I wasn't planning to rebuild this motor, ever. It had some blow by and used some oil at 200k. It had plenty of power and started easily. I lost a turbo bearing going up Vail pass towing my camper two summers ago. My exhaust housing was too big and the egts were too high for too long or it was a bad turbo. It ran for another 5k miles after replacing the turbo. I didn't take apart the short block but the engine pan had a bearing chunk and the lpop had bad metal scoring.
It was either rebuild the motor or sell the truck for cheap. I have a lot of work in the WVO system, suspension, tires, steering, bushings, bearings, brakes, ect ect... Tough choice but in the end I couldn't let it go to someone for a discount.
I bought the harbor freight 2 ton engine stand new for $200 and the harbor freight 2 ton hoist used on CL for $150. They were both strong enough and I felt safe. I should be able to get $250- $300 when I sell them. Its like renting them for $100. There are lots of engine hoists and stands in the used market at least in Denver. They are single use for lots of people.
I wasn't planning to rebuild this motor, ever. It had some blow by and used some oil at 200k. It had plenty of power and started easily. I lost a turbo bearing going up Vail pass towing my camper two summers ago. My exhaust housing was too big and the egts were too high for too long or it was a bad turbo. It ran for another 5k miles after replacing the turbo. I didn't take apart the short block but the engine pan had a bearing chunk and the lpop had bad metal scoring.
It was either rebuild the motor or sell the truck for cheap. I have a lot of work in the WVO system, suspension, tires, steering, bushings, bearings, brakes, ect ect... Tough choice but in the end I couldn't let it go to someone for a discount.
I bought the harbor freight 2 ton engine stand new for $200 and the harbor freight 2 ton hoist used on CL for $150. They were both strong enough and I felt safe. I should be able to get $250- $300 when I sell them. Its like renting them for $100. There are lots of engine hoists and stands in the used market at least in Denver. They are single use for lots of people.
Gotta be careful with the harbor fraught engine stands. lots of reports of the motors bending them in half over night.
Remember, our motor is 900something pounds dry.
They might have beefed them up now.
But. yeah.
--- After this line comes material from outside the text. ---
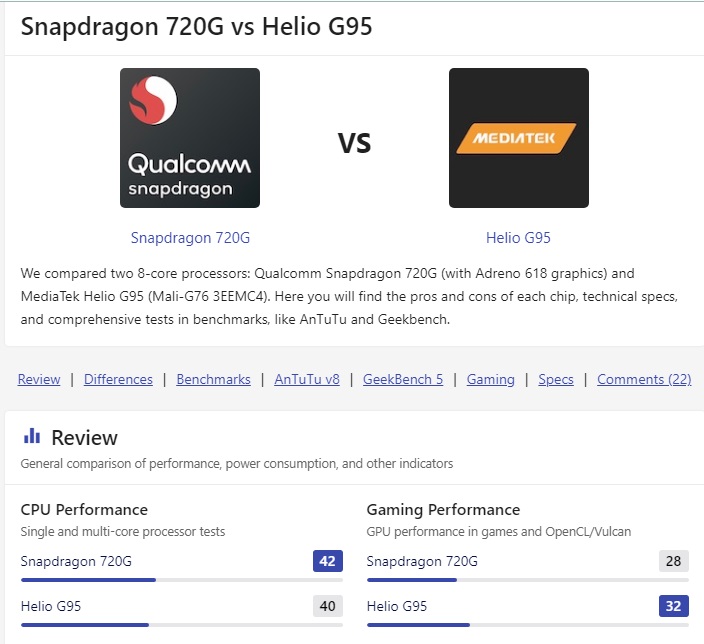This screenshot has height=644, width=704.
Task: View Comments (22) link
Action: [644, 379]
Not in my budget at the moment.
IF I pull it, i'ma wanna re-ring it. and.. i just dont have the money.
Correction. I used the HF 1 Ton Engine Stand so 2k pound rating. It spun the long block easily and it felt safe. If anyone is looking at one for a 7.3, I would recommend it.
Everything is buttoned up and the fluids are topped off. Turned the motor with the starter this afternoon. I did 12 second bursts with a long rest. On the fourth and fifth try it built 20# of oil pressure. Seems like the low pressure pump is working.
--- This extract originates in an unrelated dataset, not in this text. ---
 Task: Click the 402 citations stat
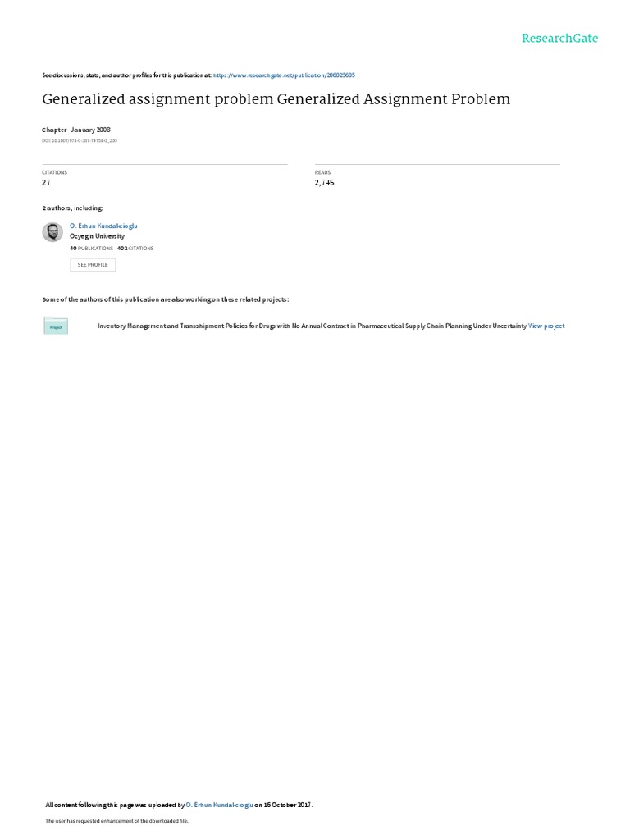135,249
I checked the HPOP reservoir after the 5th try. It was full. I plugged the CPS in and tried to start it. Then my batteries died. They are Walmart batteries with a 6/17 date. It is a miracle they work at all.
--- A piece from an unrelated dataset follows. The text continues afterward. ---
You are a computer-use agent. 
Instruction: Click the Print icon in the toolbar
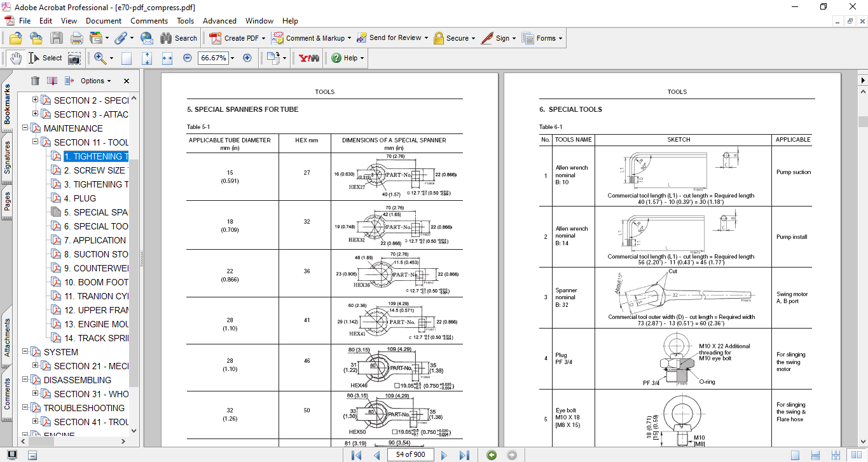(77, 38)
So far it seems good. It took the correct amount of coolant and oil. No weird noises. Stay tuned.
The motor started after two 20 second cranking cycles. No funny noises or smoke. I only ran it for a couple of minutes. I will post up a video after I get the break in oil changed, the intake assembled, and the front end on.
Ok, I have 100 miles on the motor. I ran it with out load between 1500 and 2200 rpm for 15 minutes. The I did some 1500 to 2200 pulls in low gears and quite a few 1500 to 2200 pulls in first gear. I let it coast to a stop and downshifted instead of using the brakes.
It runs really good. There is no shaking at idle, it starts up nice, and is real smooth throttling up. It had a bit of blue smoke on startup this morning and it has vapors/ blowby. I have read it takes 10k miles to seat the rings on these.
Is it normal to have this amount of steam coming from the oil fill?
Should I wait till 500-1000 miles to change the oil? That seems like a long time.
I am getting nervous, starting to think the lack of comments is not a good thing. I was hoping for less fumes from the filler but the motor seems to be running good.